Problem description:
Locate the line that contains "Click Upgrade Now on the $29 plan" in the entries below, then repeat it and every following line through the line that contains "The width and", exactly, and no others.
** Opening Data listing block **
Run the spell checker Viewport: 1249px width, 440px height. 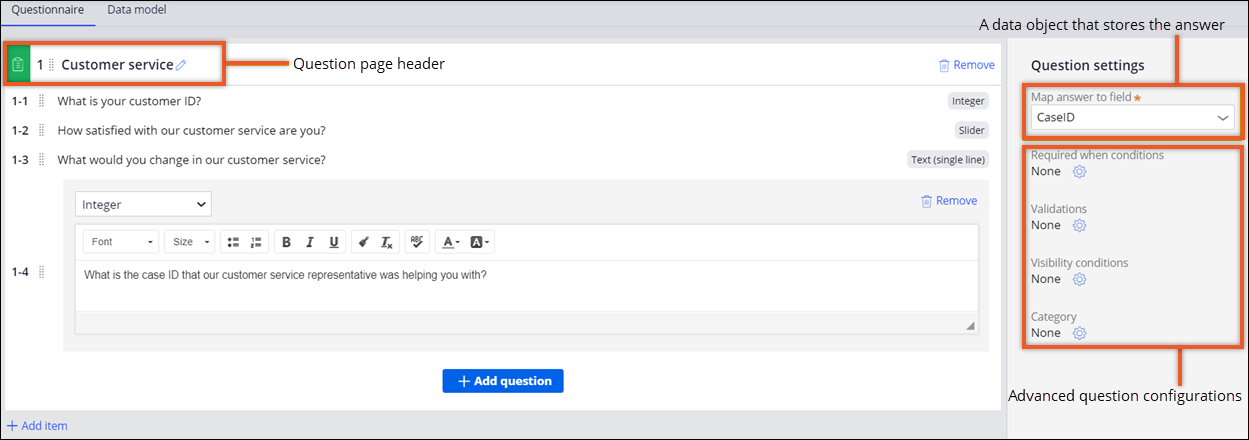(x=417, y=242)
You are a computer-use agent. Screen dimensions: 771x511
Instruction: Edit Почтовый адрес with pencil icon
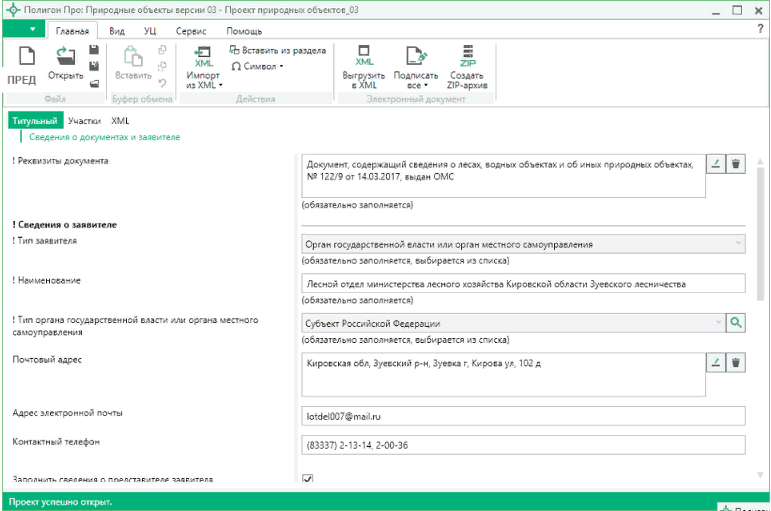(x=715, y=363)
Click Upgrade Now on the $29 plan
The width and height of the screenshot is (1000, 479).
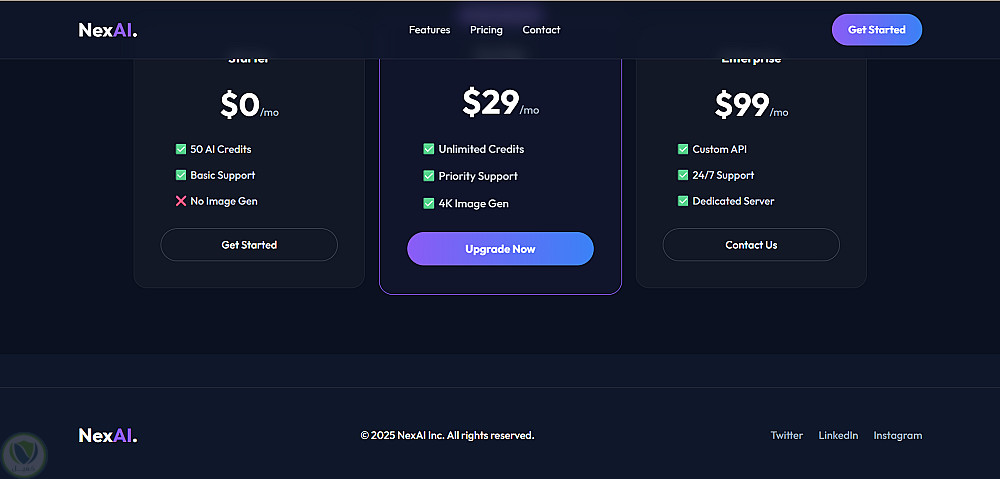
** Closing Data listing block **
** Opening Data listing block **
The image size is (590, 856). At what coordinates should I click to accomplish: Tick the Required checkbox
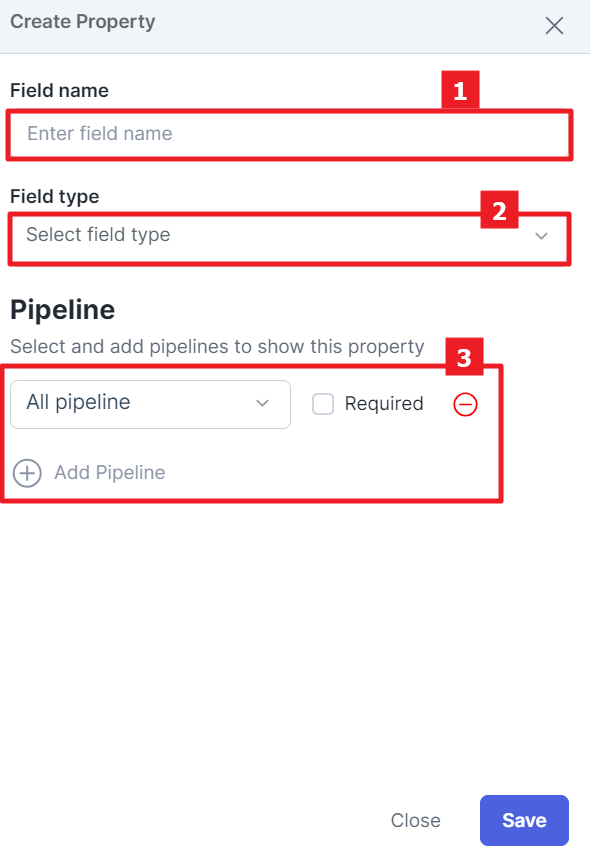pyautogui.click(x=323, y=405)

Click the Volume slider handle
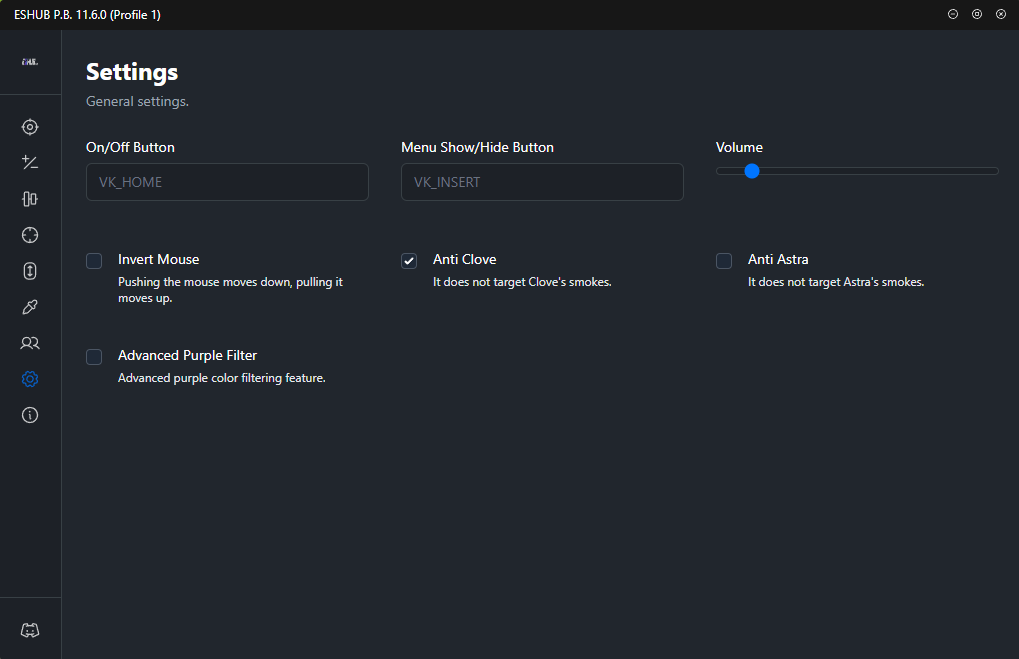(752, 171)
** Closing Data listing block **
Worked solution:
Click Upgrade Now on the $29 plan
The width and height of the screenshot is (1000, 479).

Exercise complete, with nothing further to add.